Easy access to resources is the key, he says, pointing out that it takes most addicts around 10 years before they will seek professional help.
One way to avoid long waiting lists is to use a privately run center — but that's beyond the means of most addicts, especially in the context of the current crisis. This is something that Carmelo Ciudad, who looks after a close family member addicted to amphetamines, knows only too well. He was able to send his relative to a therapeutic community. Ciudad, a teacher, says that his family could not have afforded to cover the costs of private treatment, and does not know what he would have done if it hadn't been for charity-run institutions.
"If these sick people are not in a specialist center, then they will go elsewhere: a hospital or prison, neither of which is a solution."
The Red Cross has also had its funding reduced and has been forced to close two centers in Madrid. The move, which has affected two other associations working with drug users, means that 1,200 patients will now become the responsibility of local hospitals, whose resources are already overstretched.
Jesús Hernández, who runs the Red Cross Health Plan, believes that the crisis is having other negative effects on patients, which are greater than those caused by the closures. He points to "the cuts to payments to people to allow them to gradually reintegrate in society, or that help them find work."
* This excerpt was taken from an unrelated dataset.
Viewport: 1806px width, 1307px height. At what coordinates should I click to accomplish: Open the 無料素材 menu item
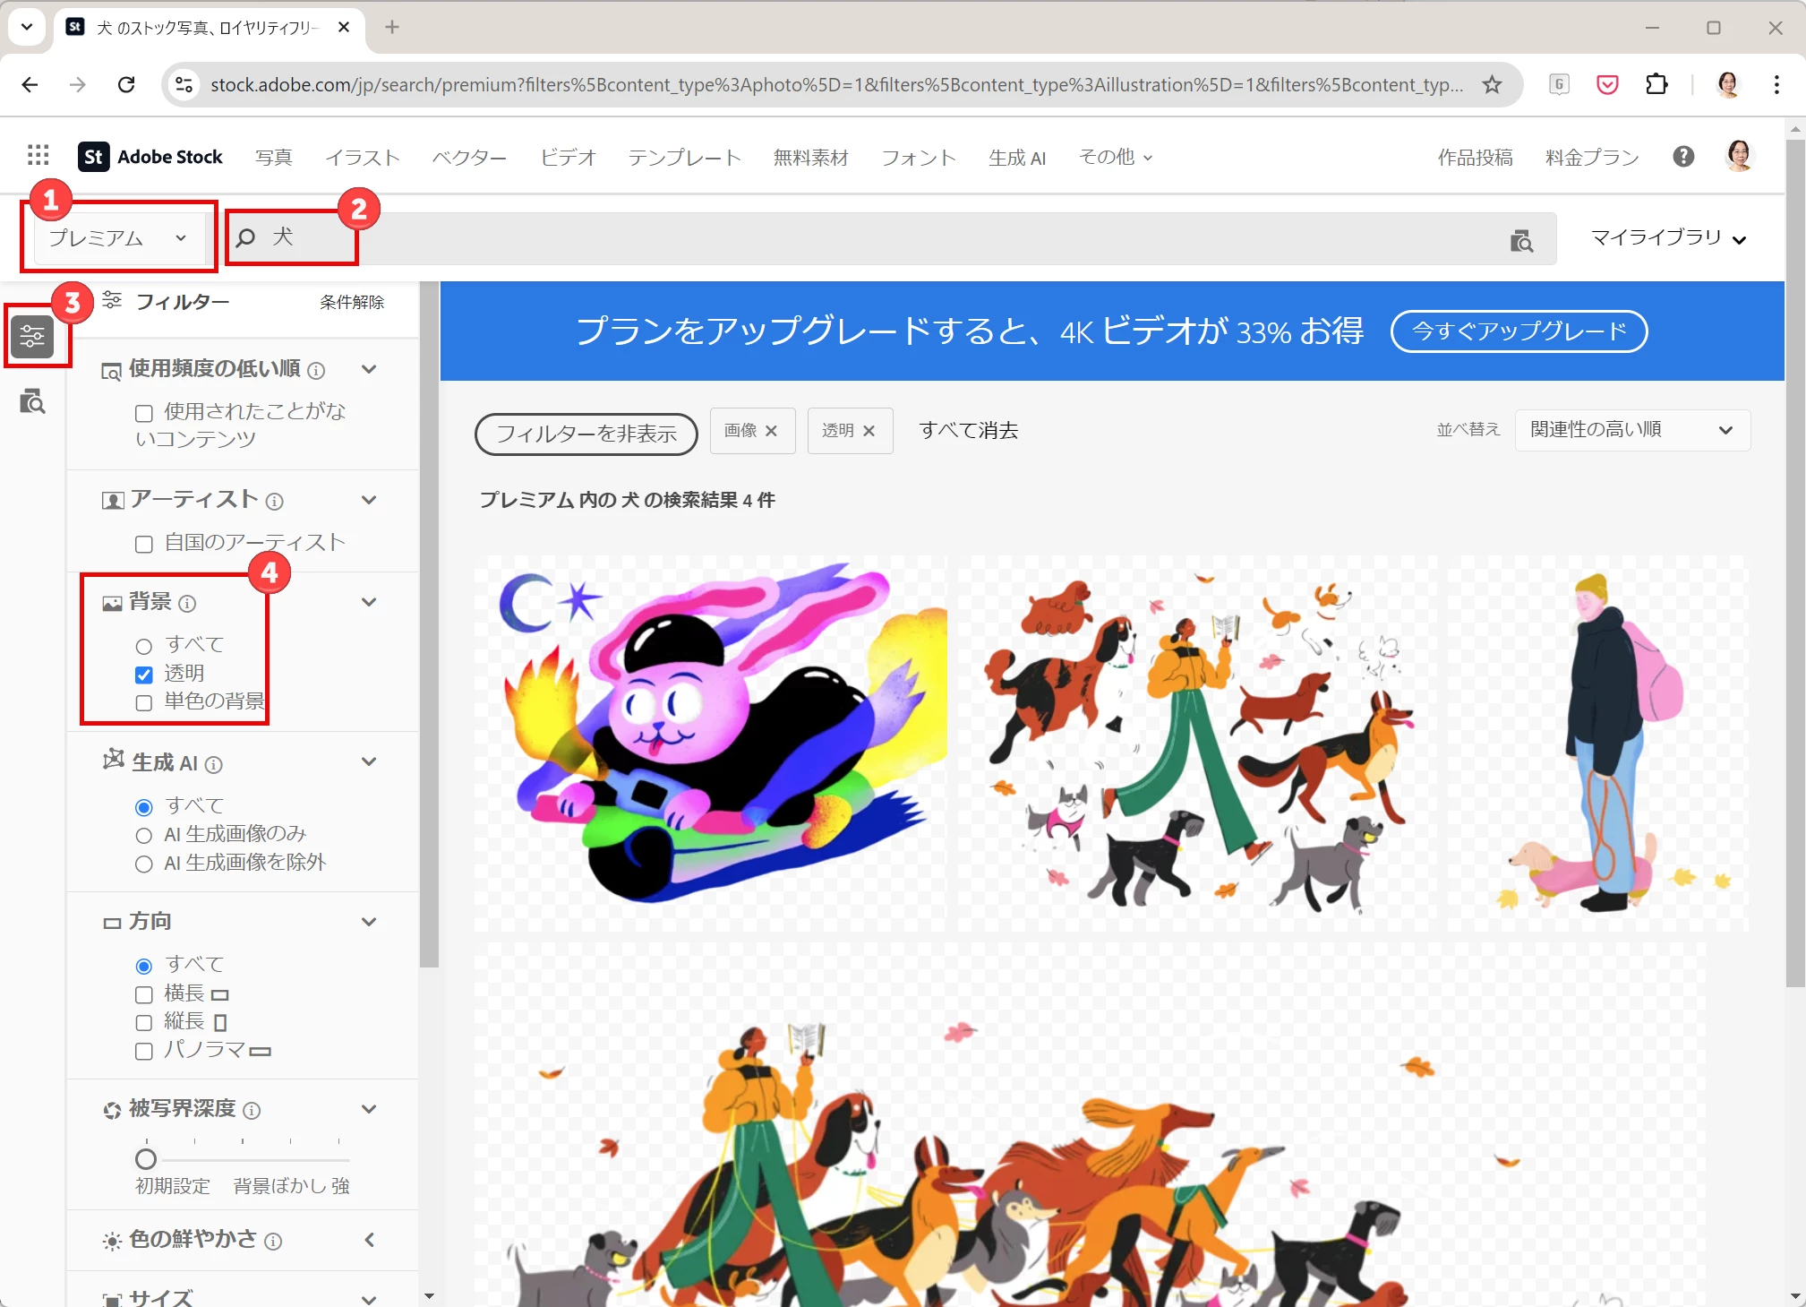pos(810,158)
Antonio José says that his personal fight against drug abuse hasn't really been about forgetting the past — "I know what I did, even if it was the drug addict in me that did it" — but rather looking to the future. His only concern right now is to hold onto his job and to start a family with his partner.
Clara also knows what rejection is like. "I'm not ashamed to be open about my addiction," she says. But for the moment, she prefers to remain anonymous. "A lot of people have no idea about what I've been through."